◆ Task objective ◆
Rewrite the rows below, swapping every "Instruction" for "Goal" and keeping everything else the same.

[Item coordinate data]
begin
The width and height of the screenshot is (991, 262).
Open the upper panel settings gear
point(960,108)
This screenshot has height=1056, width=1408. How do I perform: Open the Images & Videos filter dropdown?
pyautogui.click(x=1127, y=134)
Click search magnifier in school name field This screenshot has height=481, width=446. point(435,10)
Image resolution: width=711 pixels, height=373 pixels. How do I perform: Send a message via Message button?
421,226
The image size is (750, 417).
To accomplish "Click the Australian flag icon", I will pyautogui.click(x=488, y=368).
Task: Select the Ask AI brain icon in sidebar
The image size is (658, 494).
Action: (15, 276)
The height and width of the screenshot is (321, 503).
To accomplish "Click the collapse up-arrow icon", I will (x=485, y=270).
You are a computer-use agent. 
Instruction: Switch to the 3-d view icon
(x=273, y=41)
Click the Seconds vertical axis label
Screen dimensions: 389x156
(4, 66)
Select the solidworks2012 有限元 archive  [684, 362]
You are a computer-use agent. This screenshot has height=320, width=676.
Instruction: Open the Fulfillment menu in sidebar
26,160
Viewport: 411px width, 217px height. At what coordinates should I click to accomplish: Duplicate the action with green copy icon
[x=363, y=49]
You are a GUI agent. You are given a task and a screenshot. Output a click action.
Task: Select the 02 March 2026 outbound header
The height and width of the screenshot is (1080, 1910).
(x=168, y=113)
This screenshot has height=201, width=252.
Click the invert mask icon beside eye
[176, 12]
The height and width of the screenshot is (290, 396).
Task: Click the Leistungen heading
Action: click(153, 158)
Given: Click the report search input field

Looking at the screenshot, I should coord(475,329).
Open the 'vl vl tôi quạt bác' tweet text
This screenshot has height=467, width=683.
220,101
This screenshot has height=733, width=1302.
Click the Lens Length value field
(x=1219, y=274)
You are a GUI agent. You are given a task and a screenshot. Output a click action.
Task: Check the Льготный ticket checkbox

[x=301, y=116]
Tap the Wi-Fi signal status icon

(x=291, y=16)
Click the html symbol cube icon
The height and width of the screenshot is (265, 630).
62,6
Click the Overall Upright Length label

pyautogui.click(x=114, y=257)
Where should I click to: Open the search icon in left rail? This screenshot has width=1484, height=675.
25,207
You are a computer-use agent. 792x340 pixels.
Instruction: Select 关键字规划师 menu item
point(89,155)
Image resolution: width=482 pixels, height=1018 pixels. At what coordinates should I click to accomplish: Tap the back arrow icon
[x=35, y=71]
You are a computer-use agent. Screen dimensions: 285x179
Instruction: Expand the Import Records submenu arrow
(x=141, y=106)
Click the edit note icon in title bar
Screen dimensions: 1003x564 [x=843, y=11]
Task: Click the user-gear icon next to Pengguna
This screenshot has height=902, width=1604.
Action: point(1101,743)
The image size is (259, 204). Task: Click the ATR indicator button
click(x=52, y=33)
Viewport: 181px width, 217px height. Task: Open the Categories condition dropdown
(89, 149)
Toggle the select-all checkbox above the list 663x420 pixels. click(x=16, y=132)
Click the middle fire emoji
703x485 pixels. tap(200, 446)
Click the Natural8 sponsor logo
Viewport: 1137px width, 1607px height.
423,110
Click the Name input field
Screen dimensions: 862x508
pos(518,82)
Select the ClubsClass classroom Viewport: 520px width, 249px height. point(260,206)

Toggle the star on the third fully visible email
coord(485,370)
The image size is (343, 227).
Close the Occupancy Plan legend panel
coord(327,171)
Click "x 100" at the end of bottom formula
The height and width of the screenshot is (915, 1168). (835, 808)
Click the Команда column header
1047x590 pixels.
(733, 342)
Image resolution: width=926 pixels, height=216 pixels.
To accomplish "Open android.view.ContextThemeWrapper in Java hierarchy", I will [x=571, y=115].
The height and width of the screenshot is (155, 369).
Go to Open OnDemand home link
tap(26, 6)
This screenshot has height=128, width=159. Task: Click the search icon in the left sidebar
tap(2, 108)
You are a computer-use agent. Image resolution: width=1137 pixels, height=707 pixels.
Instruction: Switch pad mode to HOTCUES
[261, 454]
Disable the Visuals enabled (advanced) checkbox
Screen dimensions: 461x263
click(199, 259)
end
◆ Task result ◆
The width and height of the screenshot is (991, 262).
Open the upper panel settings gear
point(960,108)
This screenshot has height=1056, width=1408. How do I perform: Open the Images & Videos filter dropdown?
pyautogui.click(x=1127, y=134)
Click search magnifier in school name field This screenshot has height=481, width=446. point(435,10)
Image resolution: width=711 pixels, height=373 pixels. How do I perform: Send a message via Message button?
421,226
The image size is (750, 417).
To accomplish "Click the Australian flag icon", I will pyautogui.click(x=488, y=368).
Task: Select the Ask AI brain icon in sidebar
The image size is (658, 494).
Action: (15, 276)
The height and width of the screenshot is (321, 503).
To accomplish "Click the collapse up-arrow icon", I will (x=485, y=270).
You are a computer-use agent. 
Goal: Switch to the 3-d view icon
(x=273, y=41)
Click the Seconds vertical axis label
Screen dimensions: 389x156
(4, 66)
Select the solidworks2012 有限元 archive  [684, 362]
You are a computer-use agent. This screenshot has height=320, width=676.
Goal: Open the Fulfillment menu in sidebar
26,160
Viewport: 411px width, 217px height. At what coordinates should I click to accomplish: Duplicate the action with green copy icon
[x=363, y=49]
You are a GUI agent. You are given a task and a screenshot. Output a click action.
Task: Select the 02 March 2026 outbound header
The height and width of the screenshot is (1080, 1910).
(x=168, y=113)
This screenshot has height=201, width=252.
Click the invert mask icon beside eye
[176, 12]
The height and width of the screenshot is (290, 396).
Task: Click the Leistungen heading
Action: click(153, 158)
Given: Click the report search input field

Looking at the screenshot, I should coord(475,329).
Open the 'vl vl tôi quạt bác' tweet text
This screenshot has height=467, width=683.
220,101
This screenshot has height=733, width=1302.
Click the Lens Length value field
(x=1219, y=274)
You are a GUI agent. You are given a task and a screenshot. Output a click action.
Task: Check the Льготный ticket checkbox

[x=301, y=116]
Tap the Wi-Fi signal status icon

(x=291, y=16)
Click the html symbol cube icon
The height and width of the screenshot is (265, 630).
62,6
Click the Overall Upright Length label

pyautogui.click(x=114, y=257)
Where should I click to: Open the search icon in left rail? This screenshot has width=1484, height=675.
25,207
You are a computer-use agent. 792x340 pixels.
Goal: Select 关键字规划师 menu item
point(89,155)
Image resolution: width=482 pixels, height=1018 pixels. At what coordinates should I click to accomplish: Tap the back arrow icon
[x=35, y=71]
You are a computer-use agent. Screen dimensions: 285x179
Goal: Expand the Import Records submenu arrow
(x=141, y=106)
Click the edit note icon in title bar
Screen dimensions: 1003x564 [x=843, y=11]
Task: Click the user-gear icon next to Pengguna
This screenshot has height=902, width=1604.
Action: point(1101,743)
The image size is (259, 204). Task: Click the ATR indicator button
click(x=52, y=33)
Viewport: 181px width, 217px height. Task: Open the Categories condition dropdown
(89, 149)
Toggle the select-all checkbox above the list 663x420 pixels. click(x=16, y=132)
Click the middle fire emoji
703x485 pixels. tap(200, 446)
Click the Natural8 sponsor logo
Viewport: 1137px width, 1607px height.
423,110
Click the Name input field
Screen dimensions: 862x508
pos(518,82)
Select the ClubsClass classroom Viewport: 520px width, 249px height. point(260,206)

Toggle the star on the third fully visible email
coord(485,370)
The image size is (343, 227).
Close the Occupancy Plan legend panel
coord(327,171)
Click "x 100" at the end of bottom formula
The height and width of the screenshot is (915, 1168). (835, 808)
Click the Команда column header
1047x590 pixels.
(733, 342)
Image resolution: width=926 pixels, height=216 pixels.
To accomplish "Open android.view.ContextThemeWrapper in Java hierarchy", I will [x=571, y=115].
The height and width of the screenshot is (155, 369).
Go to Open OnDemand home link
tap(26, 6)
This screenshot has height=128, width=159. Task: Click the search icon in the left sidebar
tap(2, 108)
You are a computer-use agent. Image resolution: width=1137 pixels, height=707 pixels.
Goal: Switch pad mode to HOTCUES
[261, 454]
Disable the Visuals enabled (advanced) checkbox
Screen dimensions: 461x263
click(199, 259)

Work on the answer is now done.